## Begin Records to use

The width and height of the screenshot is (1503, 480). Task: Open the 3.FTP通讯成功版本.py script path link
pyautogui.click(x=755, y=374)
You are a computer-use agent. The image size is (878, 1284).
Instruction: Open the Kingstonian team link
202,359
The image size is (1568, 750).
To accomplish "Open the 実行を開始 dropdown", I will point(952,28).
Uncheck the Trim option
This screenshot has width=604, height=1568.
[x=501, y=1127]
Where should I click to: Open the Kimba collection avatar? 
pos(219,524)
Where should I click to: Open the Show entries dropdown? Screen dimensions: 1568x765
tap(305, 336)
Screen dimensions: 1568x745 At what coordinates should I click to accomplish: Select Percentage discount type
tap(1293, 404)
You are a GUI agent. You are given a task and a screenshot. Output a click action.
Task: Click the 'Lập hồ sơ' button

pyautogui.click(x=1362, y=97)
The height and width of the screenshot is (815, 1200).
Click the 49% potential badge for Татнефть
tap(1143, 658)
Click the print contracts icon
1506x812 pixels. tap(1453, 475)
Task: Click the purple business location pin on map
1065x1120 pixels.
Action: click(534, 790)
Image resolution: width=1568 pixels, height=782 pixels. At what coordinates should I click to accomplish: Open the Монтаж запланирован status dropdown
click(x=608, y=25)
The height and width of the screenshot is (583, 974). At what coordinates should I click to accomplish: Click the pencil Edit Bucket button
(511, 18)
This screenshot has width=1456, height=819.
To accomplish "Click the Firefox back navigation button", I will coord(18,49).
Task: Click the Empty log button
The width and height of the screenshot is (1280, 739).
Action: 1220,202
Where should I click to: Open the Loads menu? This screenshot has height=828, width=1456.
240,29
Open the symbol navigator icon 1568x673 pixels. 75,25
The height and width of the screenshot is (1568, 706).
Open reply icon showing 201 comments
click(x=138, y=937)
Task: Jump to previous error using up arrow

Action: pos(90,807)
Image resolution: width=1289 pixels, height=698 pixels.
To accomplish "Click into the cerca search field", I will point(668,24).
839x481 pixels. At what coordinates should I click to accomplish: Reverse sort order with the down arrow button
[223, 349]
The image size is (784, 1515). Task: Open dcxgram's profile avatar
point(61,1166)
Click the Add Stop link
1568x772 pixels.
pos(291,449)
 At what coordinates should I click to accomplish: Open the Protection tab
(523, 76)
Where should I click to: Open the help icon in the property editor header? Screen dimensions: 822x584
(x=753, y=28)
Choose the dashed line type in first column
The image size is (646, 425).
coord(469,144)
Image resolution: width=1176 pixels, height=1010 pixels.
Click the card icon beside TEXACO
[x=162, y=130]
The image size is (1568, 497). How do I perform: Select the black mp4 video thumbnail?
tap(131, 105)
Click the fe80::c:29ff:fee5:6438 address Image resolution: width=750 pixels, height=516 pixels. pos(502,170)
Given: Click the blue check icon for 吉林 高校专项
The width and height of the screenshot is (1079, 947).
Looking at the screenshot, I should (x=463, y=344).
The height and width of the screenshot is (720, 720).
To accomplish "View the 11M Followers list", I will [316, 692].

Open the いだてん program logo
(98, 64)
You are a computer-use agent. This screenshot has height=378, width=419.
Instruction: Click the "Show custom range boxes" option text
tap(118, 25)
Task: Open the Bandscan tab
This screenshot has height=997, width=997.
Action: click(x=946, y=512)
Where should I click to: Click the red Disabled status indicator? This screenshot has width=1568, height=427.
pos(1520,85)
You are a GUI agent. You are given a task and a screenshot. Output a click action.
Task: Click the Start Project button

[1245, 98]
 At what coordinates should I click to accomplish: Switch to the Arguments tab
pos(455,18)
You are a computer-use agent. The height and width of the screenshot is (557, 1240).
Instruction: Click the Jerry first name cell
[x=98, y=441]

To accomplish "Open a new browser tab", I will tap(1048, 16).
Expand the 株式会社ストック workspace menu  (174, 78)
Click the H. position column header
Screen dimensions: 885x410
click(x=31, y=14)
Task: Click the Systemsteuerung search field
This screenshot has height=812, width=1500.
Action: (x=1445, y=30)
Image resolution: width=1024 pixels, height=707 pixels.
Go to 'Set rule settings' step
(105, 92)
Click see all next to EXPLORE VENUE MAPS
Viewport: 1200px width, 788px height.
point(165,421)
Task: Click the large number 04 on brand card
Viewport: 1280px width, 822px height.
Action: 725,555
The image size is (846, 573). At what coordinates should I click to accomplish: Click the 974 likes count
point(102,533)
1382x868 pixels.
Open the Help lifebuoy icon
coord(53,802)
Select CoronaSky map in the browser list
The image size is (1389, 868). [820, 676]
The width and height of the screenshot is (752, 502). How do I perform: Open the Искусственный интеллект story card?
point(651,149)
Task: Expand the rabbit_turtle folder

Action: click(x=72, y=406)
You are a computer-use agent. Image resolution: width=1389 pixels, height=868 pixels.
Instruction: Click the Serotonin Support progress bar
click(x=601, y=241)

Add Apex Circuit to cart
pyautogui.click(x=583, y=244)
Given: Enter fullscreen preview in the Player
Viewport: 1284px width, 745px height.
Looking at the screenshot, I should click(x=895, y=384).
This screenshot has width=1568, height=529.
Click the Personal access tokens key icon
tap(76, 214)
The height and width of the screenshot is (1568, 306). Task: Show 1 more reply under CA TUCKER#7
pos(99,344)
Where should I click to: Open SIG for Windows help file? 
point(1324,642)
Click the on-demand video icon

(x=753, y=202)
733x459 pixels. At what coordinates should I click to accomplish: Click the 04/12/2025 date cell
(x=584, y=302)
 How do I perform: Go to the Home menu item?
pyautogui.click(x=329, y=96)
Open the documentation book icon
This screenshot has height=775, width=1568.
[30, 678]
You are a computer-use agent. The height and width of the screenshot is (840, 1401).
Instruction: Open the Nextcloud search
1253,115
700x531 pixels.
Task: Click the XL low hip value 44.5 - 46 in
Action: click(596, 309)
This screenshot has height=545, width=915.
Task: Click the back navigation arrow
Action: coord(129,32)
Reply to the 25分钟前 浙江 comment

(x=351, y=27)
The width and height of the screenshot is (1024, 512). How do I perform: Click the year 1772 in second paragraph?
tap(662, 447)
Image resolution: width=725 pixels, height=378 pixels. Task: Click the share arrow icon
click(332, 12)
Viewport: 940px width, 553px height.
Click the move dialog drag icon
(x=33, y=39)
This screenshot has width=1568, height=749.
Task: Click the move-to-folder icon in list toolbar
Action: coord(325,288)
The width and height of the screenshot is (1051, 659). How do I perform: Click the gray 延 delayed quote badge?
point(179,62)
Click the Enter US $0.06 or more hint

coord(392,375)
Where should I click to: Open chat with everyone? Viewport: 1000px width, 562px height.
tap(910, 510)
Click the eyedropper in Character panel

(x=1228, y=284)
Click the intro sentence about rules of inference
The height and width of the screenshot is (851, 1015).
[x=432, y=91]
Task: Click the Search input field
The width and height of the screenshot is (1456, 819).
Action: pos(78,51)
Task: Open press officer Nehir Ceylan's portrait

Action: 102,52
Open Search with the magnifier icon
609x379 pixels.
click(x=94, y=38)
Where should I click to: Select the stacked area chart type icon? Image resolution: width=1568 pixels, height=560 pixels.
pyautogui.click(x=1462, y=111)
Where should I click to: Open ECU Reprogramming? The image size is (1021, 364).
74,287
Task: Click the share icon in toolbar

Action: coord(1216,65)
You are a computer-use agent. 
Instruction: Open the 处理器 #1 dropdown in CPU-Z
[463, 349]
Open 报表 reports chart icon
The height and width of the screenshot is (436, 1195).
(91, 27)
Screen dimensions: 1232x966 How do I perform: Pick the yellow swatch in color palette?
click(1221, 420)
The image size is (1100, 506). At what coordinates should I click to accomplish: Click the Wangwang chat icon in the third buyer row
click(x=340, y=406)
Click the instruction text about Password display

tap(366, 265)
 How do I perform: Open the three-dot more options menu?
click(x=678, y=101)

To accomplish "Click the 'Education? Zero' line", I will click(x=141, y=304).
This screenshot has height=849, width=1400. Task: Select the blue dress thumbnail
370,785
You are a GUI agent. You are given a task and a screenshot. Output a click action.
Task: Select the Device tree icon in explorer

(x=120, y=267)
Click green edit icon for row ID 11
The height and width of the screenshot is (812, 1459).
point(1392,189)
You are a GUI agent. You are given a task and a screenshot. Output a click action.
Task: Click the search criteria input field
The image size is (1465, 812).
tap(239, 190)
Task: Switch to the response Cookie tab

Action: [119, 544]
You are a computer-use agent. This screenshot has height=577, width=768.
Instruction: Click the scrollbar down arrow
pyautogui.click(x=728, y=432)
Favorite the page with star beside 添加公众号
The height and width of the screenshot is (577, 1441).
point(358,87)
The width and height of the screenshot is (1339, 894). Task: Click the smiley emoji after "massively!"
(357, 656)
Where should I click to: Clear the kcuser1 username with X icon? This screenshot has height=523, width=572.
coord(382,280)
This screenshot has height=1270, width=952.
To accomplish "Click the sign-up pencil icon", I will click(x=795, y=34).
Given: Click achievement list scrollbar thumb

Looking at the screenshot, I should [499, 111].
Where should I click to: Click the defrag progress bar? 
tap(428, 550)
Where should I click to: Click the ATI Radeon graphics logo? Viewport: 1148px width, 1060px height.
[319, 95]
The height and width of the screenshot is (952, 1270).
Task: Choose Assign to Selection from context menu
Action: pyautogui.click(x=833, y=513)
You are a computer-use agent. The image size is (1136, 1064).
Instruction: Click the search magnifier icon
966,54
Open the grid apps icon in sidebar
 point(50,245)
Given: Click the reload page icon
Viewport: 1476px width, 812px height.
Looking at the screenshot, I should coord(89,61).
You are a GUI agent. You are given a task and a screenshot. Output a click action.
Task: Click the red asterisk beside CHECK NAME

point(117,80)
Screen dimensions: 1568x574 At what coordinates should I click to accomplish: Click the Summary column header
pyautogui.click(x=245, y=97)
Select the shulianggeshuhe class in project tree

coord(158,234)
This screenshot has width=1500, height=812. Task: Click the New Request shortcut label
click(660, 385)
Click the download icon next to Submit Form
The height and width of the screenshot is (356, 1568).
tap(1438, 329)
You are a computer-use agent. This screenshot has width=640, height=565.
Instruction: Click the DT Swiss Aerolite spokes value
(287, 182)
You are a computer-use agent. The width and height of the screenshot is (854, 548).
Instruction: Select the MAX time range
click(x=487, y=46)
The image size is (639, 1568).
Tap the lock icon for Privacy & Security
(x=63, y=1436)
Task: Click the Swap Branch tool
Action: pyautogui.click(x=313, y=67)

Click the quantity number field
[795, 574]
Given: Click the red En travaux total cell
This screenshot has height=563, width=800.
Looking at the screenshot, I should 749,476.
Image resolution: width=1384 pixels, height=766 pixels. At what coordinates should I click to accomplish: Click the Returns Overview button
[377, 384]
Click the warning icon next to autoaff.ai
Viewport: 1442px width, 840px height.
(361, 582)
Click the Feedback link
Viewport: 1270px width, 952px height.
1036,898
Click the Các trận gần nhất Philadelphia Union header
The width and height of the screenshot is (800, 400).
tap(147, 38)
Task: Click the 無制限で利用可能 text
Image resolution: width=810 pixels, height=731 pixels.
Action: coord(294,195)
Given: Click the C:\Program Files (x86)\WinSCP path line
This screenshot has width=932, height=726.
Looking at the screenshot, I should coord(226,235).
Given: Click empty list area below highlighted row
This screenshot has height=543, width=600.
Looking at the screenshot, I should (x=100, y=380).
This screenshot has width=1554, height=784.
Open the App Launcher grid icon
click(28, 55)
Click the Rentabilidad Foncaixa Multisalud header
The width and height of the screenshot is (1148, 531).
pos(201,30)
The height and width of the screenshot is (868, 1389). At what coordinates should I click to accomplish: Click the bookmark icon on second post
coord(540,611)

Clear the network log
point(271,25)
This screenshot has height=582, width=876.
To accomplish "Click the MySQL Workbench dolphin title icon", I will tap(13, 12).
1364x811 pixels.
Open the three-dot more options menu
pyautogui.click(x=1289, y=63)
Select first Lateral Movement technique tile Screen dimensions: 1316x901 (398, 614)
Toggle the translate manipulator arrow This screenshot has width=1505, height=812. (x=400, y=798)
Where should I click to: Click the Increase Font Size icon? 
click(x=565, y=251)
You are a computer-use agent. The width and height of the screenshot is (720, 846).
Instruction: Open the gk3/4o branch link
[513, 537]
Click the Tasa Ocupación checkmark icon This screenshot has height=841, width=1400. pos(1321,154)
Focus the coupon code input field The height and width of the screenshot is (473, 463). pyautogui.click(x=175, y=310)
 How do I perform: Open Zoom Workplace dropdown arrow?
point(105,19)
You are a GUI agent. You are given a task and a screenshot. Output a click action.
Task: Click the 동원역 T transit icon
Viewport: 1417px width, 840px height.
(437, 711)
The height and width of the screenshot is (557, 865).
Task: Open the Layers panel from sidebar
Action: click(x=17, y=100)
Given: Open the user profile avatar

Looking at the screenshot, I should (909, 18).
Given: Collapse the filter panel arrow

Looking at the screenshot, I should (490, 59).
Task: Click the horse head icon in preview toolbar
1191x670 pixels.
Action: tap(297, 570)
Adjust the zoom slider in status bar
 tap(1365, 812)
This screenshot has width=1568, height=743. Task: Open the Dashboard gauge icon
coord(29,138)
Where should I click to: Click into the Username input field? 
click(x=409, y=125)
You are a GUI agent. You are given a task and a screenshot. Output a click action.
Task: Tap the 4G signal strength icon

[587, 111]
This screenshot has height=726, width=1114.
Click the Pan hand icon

## End Records to use

Task brief
Return the part of the material that opens with the line containing "This screenshot has height=582, width=876." and closes with the line containing "pyautogui.click(x=1289, y=63)", copying those lines exactly.

Task answer
This screenshot has height=582, width=876.
To accomplish "Click the MySQL Workbench dolphin title icon", I will tap(13, 12).
1364x811 pixels.
Open the three-dot more options menu
pyautogui.click(x=1289, y=63)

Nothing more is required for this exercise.